Add EEP draft for in-app export visibility#85
Conversation
| application name. Using the OTP application name is recommended, but the | ||
| attribute defines a visibility domain. This lets the mechanism remain useful | ||
| for code that is not packaged as an OTP application while preserving the common | ||
| OTP use case. |
There was a problem hiding this comment.
This also enables having a group of applications that share the same scope. For example Cowlib has many internal functions for Cowboy that should not be used by Cowboy users. A common scope would enforce that.
Worth pointing out that this can be circumvented by having a module use the same scope and proxying functions to that module. I still think there is value since the user has to explicitly use the scope, demonstrating intent to use internal functions.
There was a problem hiding this comment.
Yes, that is true. A module can be placed anywhere and declare -app(my_app), and then it can call functions restricted to my_app.
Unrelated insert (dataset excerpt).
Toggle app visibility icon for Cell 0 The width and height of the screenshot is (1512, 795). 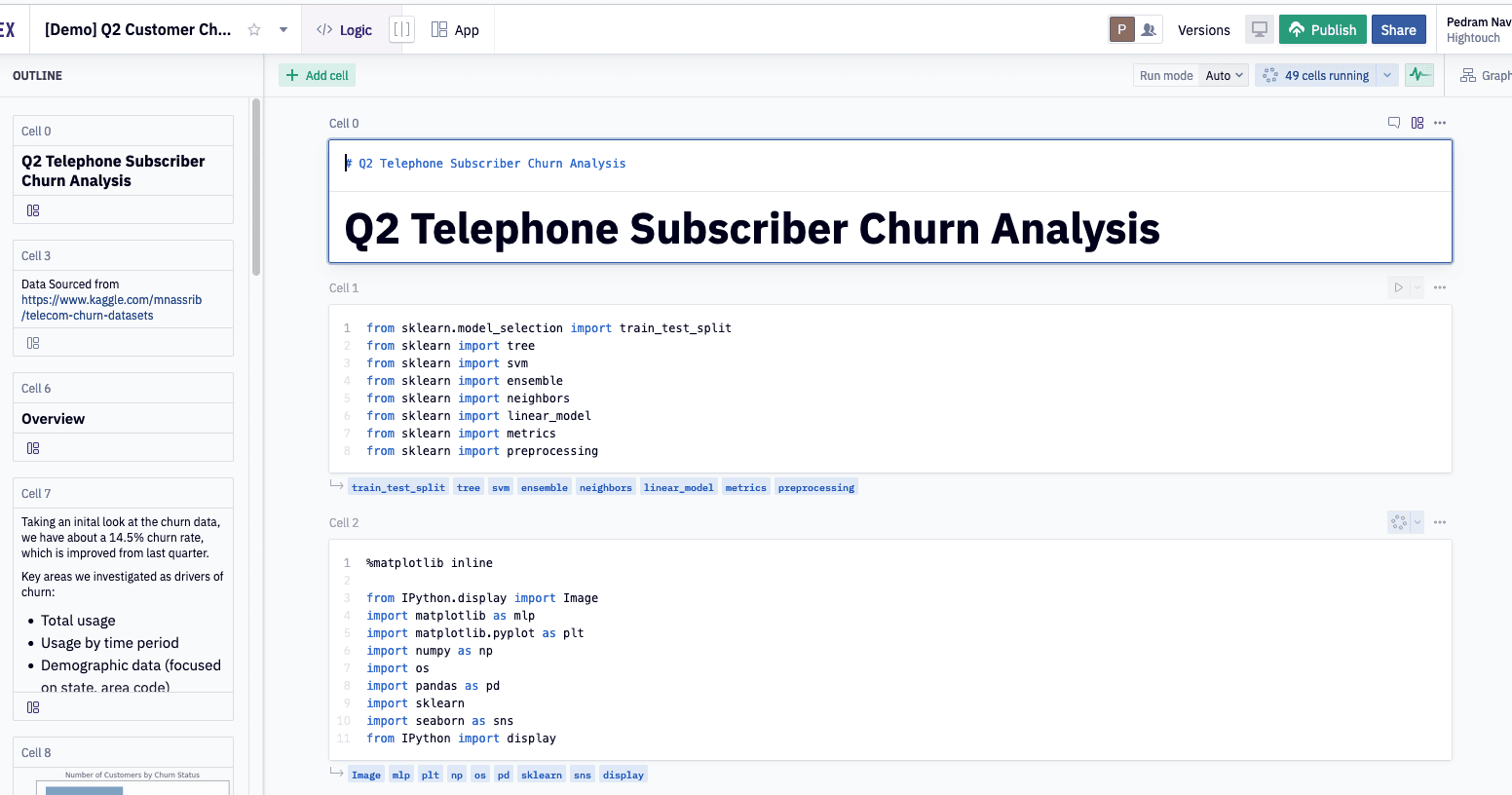pos(1418,123)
That is intentional in the current design. The boundary is based on explicit module metadata, not filesystem layout, code path location, or OTP application discovery. I think that is preferable because those alternatives become implicit and brittle, especially with releases, generated code, test modules, vendored code, and custom build systems.
This is not meant to be a security sandbox. It is an encapsulation mechanism for making internal API boundaries explicit and enforceable against accidental use. If someone deliberately adds a false -app(...) attribute to circumvent the boundary, they are already modifying code in the system and should understand that they are opting into that visibility domain.
A module can only declare one app visibility domain, so the attribute still gives tools and the VM a clear, inspectable rule: this module belongs to exactly one visibility group, and app-local calls are allowed only within that group.
There was a problem hiding this comment.
A module can only declare one app visibility domain
That seems too limiting to me. E.g. cowbody_module_x declared -app (cowlib) so it can use app-exported functions from cowlib app scope, but than it can't declare it's own scope to use app_exports for it's own functions? Should there be a distinction between -app/1 and e.g. -use_app/1 attribute, where -app/1 is one/module and -use_app/1 is many/module?
There was a problem hiding this comment.
You could put everything in the app cow if you want.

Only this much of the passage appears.